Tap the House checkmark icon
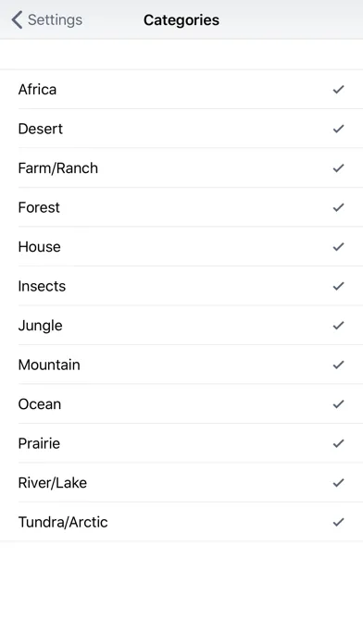Image resolution: width=363 pixels, height=644 pixels. pyautogui.click(x=338, y=246)
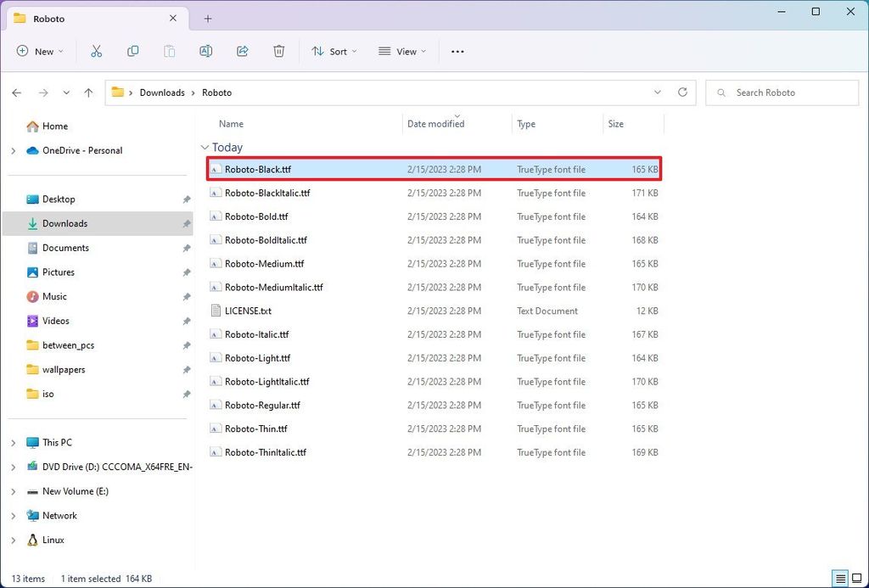Open the Sort dropdown

333,51
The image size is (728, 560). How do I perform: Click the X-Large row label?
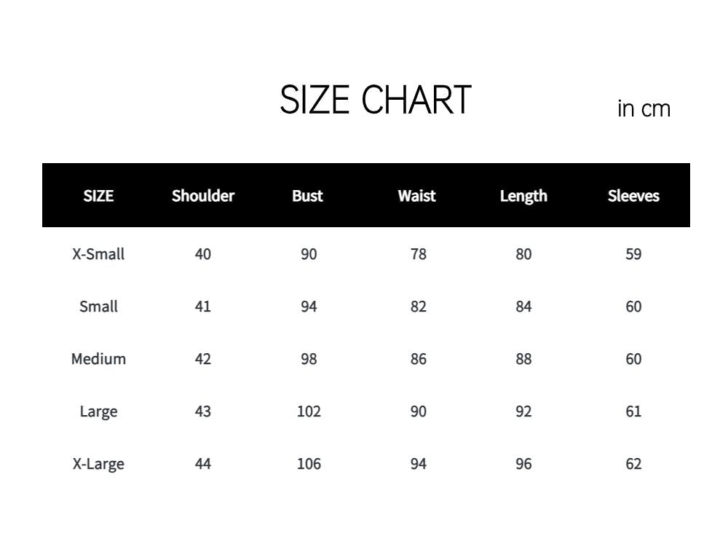(98, 464)
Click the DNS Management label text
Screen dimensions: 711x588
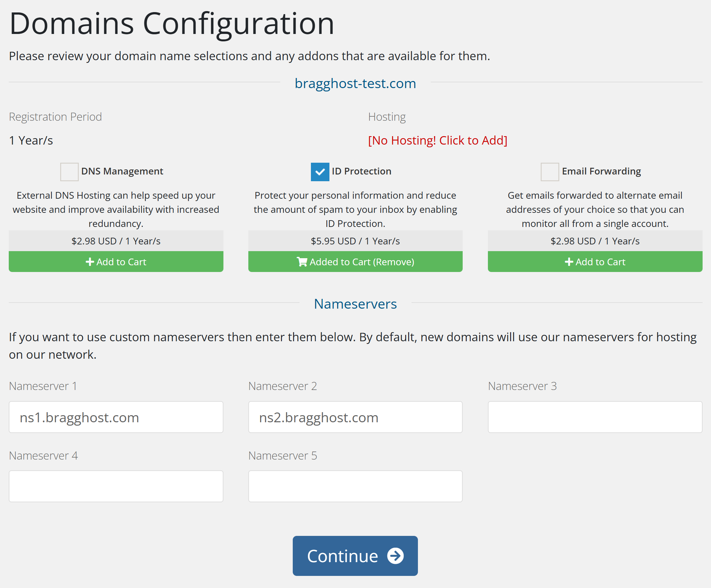(x=122, y=171)
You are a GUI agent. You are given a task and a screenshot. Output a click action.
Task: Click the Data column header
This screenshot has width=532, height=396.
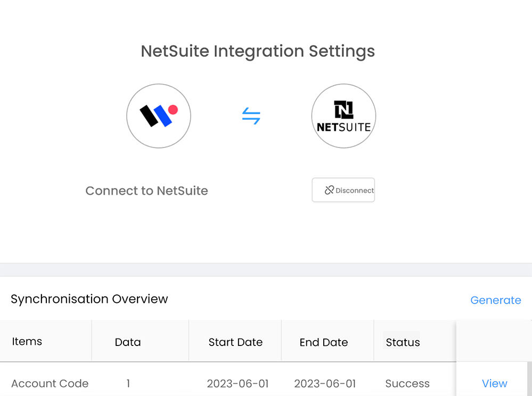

━━━━━━━━━━

» Brief: Lines above with the string "screenshot" need to be found and copied.

» Exercise answer:
You are a GUI agent. You are given a task and a screenshot. Output a click action.
This screenshot has width=532, height=396.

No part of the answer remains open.